I have ARFID, I forced myself to eat everything everyone else ate for years, mostly due to an abusive childhood.

the best way I can describe it is like you are trying to have an interview in the middle of a noisy nightclub. It's absolutely exhausting. I would stop eating meals part way through when I was still hungry just because the sheer force of making myself eat certain things was so exhausting

My food choices are nowhere near as restrictive as what you are describing OP and to most outsiders I probably look like I have a normal if slightly fussy taste in food.

But depending on how tired I am I sometimes eat the same thing repeatedly or don't have the same as my DH. Life is high stress at the moment so I'm living on cheese, tuna or beans jacket potatoes. I know it's not healthy but it's better than pretending I will eat a "normal" meal, stopping after a few mouthfuls and then filling up on safe textured but unhealthy snacks later.

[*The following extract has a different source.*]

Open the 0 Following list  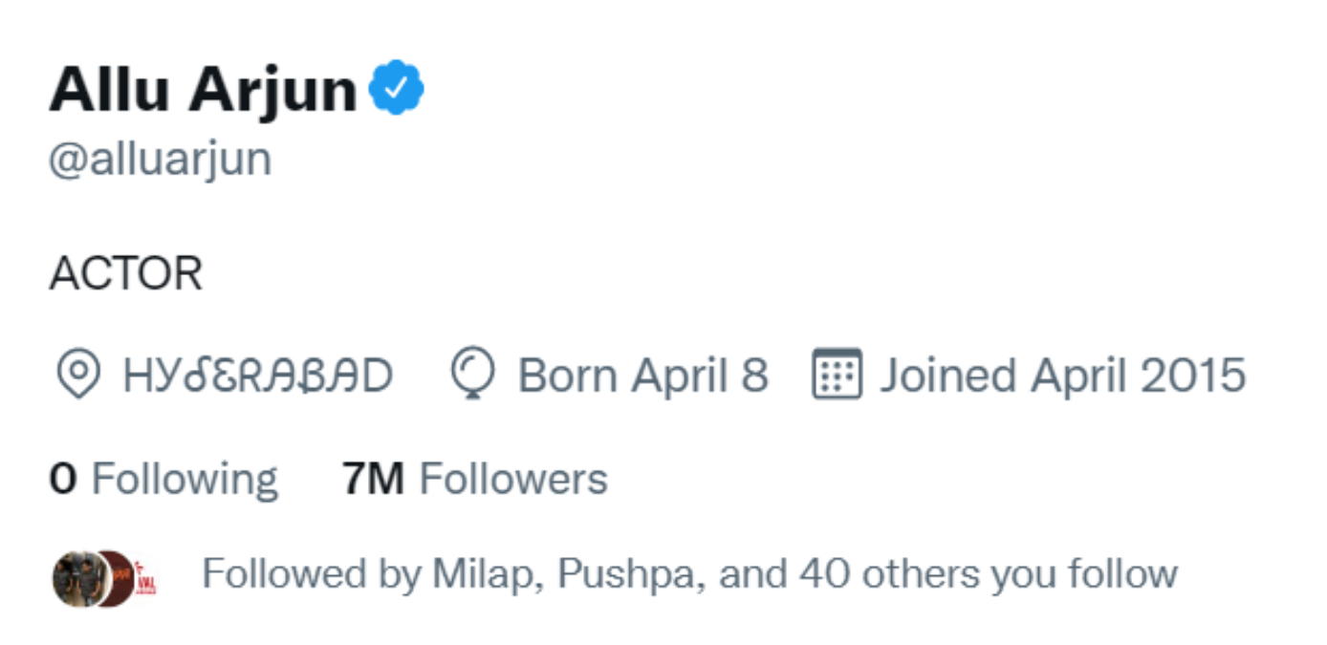click(163, 478)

Maybe your Bil just realised, as I did one day, that actually you don't have to force yourself to eat every meal you don't like and you can choose what you are comfortable with.

I'm certainly not psychologically pulling away from my (ex chef) DH though, and luckily he is incredibly understanding.

Sapphire387 · 10/05/2024 16:30

CurlsnSunshinetime4tea · 10/05/2024 15:18

Of course it’s odd.
First thing that came to my mind is a brain tumor.

Errrr... that's quite the leap.

Austrocock · 10/05/2024 18:25

Maybe your sister got completely pissed off about him whinging about the food she was preparing and she told him to make his own. He can't be arsed to prepare proper food so he just buys tinned stuff and heats it up.